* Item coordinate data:
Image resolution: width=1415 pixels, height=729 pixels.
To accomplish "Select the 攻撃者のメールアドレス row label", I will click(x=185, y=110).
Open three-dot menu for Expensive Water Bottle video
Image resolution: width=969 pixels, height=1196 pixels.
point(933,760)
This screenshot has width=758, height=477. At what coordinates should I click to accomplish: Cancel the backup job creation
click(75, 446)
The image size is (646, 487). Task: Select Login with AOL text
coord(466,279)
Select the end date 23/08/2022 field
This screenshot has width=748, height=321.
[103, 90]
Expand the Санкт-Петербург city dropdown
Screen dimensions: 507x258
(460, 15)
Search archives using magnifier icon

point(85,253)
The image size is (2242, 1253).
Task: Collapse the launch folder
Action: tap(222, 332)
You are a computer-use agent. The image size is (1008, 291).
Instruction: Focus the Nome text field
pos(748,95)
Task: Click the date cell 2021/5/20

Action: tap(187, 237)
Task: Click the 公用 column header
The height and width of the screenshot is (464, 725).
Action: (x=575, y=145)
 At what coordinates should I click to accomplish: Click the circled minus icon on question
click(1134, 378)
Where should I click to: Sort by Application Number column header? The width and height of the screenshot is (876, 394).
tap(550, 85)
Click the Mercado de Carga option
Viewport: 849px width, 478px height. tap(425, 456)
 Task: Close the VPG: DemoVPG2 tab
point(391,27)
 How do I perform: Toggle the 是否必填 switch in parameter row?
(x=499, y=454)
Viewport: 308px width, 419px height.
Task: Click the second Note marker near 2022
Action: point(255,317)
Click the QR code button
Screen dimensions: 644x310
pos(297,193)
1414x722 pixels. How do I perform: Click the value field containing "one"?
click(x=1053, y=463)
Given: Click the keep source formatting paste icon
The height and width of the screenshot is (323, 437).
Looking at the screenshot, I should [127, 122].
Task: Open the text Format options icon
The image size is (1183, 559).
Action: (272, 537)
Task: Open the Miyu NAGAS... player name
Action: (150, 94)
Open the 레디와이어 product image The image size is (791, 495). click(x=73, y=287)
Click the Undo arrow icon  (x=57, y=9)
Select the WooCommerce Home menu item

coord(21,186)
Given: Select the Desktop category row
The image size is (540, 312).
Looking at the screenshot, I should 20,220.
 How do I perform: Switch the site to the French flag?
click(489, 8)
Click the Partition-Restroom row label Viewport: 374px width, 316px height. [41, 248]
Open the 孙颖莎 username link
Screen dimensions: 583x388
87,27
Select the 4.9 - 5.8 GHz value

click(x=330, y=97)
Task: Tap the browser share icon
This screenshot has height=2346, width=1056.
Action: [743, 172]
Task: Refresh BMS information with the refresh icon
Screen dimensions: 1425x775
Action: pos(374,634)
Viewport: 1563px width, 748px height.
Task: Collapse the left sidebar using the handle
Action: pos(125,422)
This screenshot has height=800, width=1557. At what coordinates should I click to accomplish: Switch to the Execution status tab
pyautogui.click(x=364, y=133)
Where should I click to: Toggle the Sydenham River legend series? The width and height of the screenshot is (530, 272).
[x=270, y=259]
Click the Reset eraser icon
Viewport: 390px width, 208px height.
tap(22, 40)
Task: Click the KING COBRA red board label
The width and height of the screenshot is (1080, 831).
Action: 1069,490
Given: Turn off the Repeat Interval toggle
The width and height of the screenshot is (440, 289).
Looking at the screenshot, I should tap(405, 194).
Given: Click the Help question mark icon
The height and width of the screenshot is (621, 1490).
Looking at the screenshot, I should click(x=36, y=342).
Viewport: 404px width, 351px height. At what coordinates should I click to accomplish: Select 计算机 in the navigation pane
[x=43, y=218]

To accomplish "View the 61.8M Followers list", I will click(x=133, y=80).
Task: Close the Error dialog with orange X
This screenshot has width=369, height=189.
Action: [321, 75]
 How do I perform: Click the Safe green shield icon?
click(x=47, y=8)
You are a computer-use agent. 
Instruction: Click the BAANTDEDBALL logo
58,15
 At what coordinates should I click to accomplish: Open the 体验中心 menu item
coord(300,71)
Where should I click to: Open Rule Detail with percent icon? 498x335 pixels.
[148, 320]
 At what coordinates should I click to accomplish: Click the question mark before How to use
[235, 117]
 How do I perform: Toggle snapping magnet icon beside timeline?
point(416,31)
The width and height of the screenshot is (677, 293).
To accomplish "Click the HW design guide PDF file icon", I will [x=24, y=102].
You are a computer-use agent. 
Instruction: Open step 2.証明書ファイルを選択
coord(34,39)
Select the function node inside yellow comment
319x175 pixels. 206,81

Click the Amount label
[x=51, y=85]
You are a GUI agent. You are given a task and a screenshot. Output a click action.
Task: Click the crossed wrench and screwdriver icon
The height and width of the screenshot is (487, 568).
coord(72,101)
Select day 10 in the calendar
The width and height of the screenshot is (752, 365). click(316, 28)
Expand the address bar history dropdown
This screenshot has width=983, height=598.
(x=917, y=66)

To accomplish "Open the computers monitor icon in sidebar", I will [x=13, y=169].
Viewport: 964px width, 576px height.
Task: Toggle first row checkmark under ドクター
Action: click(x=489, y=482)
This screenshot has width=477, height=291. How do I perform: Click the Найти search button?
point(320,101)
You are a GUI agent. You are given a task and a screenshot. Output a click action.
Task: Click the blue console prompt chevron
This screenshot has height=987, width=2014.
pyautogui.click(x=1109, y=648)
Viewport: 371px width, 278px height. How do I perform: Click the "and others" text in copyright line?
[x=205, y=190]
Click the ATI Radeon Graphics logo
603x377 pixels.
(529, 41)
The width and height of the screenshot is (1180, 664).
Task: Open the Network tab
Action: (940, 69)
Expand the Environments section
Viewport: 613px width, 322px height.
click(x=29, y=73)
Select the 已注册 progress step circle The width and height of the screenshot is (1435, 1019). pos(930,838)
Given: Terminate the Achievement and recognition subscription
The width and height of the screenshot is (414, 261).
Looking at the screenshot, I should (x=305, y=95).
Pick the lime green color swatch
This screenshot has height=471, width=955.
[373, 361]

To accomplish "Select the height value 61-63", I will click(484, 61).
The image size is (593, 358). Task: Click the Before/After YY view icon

* PROBLEM REQUIREMENTS: Rewrite the material from the line containing "Select the WooCommerce Home menu item" to the line containing "Looking at the screenshot, I should click(x=36, y=342)." as a Markdown table with the columns Row and Line. Number each row and leave out blank lines.

* FULL ANSWER:
| Row | Line |
|---|---|
| 1 | Select the WooCommerce Home menu item |
| 2 | coord(21,186) |
| 3 | Given: Select the Desktop category row |
| 4 | The image size is (540, 312). |
| 5 | Looking at the screenshot, I should 20,220. |
| 6 |  How do I perform: Switch the site to the French flag? |
| 7 | click(489, 8) |
| 8 | Click the Partition-Restroom row label Viewport: 374px width, 316px height. [41, 248] |
| 9 | Open the 孙颖莎 username link |
| 10 | Screen dimensions: 583x388 |
| 11 | 87,27 |
| 12 | Select the 4.9 - 5.8 GHz value |
| 13 | click(x=330, y=97) |
| 14 | Task: Tap the browser share icon |
| 15 | This screenshot has height=2346, width=1056. |
| 16 | Action: [743, 172] |
| 17 | Task: Refresh BMS information with the refresh icon |
| 18 | Screen dimensions: 1425x775 |
| 19 | Action: pos(374,634) |
| 20 | Viewport: 1563px width, 748px height. |
| 21 | Task: Collapse the left sidebar using the handle |
| 22 | Action: pos(125,422) |
| 23 | This screenshot has height=800, width=1557. At what coordinates should I click to accomplish: Switch to the Execution status tab |
| 24 | pyautogui.click(x=364, y=133) |
| 25 | Where should I click to: Toggle the Sydenham River legend series? The width and height of the screenshot is (530, 272). |
| 26 | [x=270, y=259] |
| 27 | Click the Reset eraser icon |
| 28 | Viewport: 390px width, 208px height. |
| 29 | tap(22, 40) |
| 30 | Task: Click the KING COBRA red board label |
| 31 | The width and height of the screenshot is (1080, 831). |
| 32 | Action: 1069,490 |
| 33 | Given: Turn off the Repeat Interval toggle |
| 34 | The width and height of the screenshot is (440, 289). |
| 35 | Looking at the screenshot, I should tap(405, 194). |
| 36 | Given: Click the Help question mark icon |
| 37 | The height and width of the screenshot is (621, 1490). |
| 38 | Looking at the screenshot, I should click(x=36, y=342). |